Beck passed him the pin. ‘You need to hold it like this, between thumb and forefinger, and just stroke it through your hair. Slowly and gently, over and over again. At least a hundred times.'
Peter's only further comment was to raise his eyebrows. Then he took the pin and started to do as he was told. ‘And this magnetizes it?' Stroke, stroke, stroke . . .
‘Eventually.'
Anything with iron in it, like steel, could be magnetized. It was a case of making all the atoms line up in the same direction. That could be done by hitting it repeatedly. Or it could be done with an electric current. Or just a field of static electricity.
After three days in the jungle, Beck reflected, their hair was filthy. But even unwashed, matted hair generated a slight static charge when something was rubbed through it. By stroking it through his hair, Peter was gently magnetizing the metal pin. And something that was long, thin and magnetized would always point in one direction, like a compass needle – towards the magnetic north pole.

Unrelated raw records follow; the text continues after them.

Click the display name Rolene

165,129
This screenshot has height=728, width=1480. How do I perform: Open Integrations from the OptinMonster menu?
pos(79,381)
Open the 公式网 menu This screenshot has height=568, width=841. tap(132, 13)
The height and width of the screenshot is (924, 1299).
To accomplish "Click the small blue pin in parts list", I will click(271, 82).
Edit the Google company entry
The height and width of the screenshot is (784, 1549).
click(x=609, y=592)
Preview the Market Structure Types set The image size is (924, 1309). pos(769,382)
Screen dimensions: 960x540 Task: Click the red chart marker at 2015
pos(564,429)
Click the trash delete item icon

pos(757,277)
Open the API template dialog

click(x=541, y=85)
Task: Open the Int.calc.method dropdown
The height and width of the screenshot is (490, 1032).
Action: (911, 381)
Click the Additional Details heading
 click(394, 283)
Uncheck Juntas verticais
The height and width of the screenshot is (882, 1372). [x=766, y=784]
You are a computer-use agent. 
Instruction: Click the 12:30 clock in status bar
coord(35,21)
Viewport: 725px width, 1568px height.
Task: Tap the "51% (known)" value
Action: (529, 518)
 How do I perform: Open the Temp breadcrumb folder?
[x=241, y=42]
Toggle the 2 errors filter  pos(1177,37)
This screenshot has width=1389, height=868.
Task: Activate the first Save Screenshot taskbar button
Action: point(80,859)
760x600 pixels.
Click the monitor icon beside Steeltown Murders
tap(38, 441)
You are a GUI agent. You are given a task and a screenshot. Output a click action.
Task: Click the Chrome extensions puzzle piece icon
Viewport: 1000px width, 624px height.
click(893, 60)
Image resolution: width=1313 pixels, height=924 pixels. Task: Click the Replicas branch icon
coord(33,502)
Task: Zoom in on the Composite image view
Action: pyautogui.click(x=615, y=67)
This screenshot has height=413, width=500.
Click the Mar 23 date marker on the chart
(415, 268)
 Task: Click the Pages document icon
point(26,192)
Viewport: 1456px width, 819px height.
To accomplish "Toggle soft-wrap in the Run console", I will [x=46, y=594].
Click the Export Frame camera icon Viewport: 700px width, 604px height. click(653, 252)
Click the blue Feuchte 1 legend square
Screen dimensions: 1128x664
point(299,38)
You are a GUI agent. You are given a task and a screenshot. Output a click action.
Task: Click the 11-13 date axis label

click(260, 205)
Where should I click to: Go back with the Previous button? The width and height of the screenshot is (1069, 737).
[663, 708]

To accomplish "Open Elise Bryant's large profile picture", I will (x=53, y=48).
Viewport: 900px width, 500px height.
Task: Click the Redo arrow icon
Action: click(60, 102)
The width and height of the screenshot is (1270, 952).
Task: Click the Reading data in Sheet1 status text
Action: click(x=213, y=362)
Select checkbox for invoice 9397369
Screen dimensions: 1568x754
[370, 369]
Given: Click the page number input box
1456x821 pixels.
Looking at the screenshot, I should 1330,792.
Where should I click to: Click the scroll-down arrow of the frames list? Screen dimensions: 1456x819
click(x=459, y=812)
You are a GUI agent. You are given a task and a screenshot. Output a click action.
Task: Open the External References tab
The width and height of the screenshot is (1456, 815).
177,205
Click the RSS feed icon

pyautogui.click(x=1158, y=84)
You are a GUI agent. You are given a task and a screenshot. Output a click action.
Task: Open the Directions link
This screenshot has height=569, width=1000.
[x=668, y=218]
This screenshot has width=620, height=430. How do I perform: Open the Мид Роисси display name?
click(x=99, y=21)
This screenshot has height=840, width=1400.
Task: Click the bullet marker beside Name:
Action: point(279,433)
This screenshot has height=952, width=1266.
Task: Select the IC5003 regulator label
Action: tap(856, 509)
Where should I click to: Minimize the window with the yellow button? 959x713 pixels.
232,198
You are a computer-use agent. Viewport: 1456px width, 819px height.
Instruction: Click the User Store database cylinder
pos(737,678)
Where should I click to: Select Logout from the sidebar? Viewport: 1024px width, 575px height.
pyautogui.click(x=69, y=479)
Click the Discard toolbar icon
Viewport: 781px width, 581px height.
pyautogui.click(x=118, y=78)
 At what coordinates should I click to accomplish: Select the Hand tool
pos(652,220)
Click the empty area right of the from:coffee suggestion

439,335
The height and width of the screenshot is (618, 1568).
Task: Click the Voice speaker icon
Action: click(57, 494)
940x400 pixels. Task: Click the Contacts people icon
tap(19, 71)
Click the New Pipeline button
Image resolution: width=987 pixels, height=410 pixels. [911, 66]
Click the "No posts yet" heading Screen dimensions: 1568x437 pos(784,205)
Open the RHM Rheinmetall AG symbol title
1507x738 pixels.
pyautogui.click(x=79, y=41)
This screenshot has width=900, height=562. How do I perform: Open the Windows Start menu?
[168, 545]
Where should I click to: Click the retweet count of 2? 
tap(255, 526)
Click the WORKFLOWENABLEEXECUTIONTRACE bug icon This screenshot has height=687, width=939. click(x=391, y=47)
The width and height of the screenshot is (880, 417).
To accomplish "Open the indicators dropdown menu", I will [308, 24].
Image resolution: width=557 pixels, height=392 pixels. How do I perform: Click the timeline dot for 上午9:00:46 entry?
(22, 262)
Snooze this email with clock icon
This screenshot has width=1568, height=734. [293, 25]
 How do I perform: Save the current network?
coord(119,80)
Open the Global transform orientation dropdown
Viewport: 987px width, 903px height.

But Beck still needed something to support it. The field would be so weak that almost any resistance would overcome it and stop the needle from pointing. With a stronger magnet he could have dangled it from a string, or a piece of vine. But this tiny little thing would just be blown around by the slightest puff of wind or movement. Some kind of container was needed, and Beck could only think of one.
He looked unhappily at his water bottle. He could cut the end off it, fill it with water and float the needle on that. He would be plus one compass but minus a water bottle, and he really needed that too.
‘If we had wire,' Peter said conversationally (stroke, stroke, stroke), ‘we could probably connect the pin to my camera's batteries. It wouldn't be much of an electrical current but it would have the same effect—'
‘Yes!' Beck exclaimed. ‘Brilliant!'
Though it wasn't the camera he was after. While Peter kept stroking, Beck tugged the camera out of its case and removed the lens cap. It was just a piece of plastic that protected the glass of the lens, about five centimetres across and one deep. And it could hold water.
‘Um – may I?' Beck remembered to ask, knowing it was Peter's pride and joy.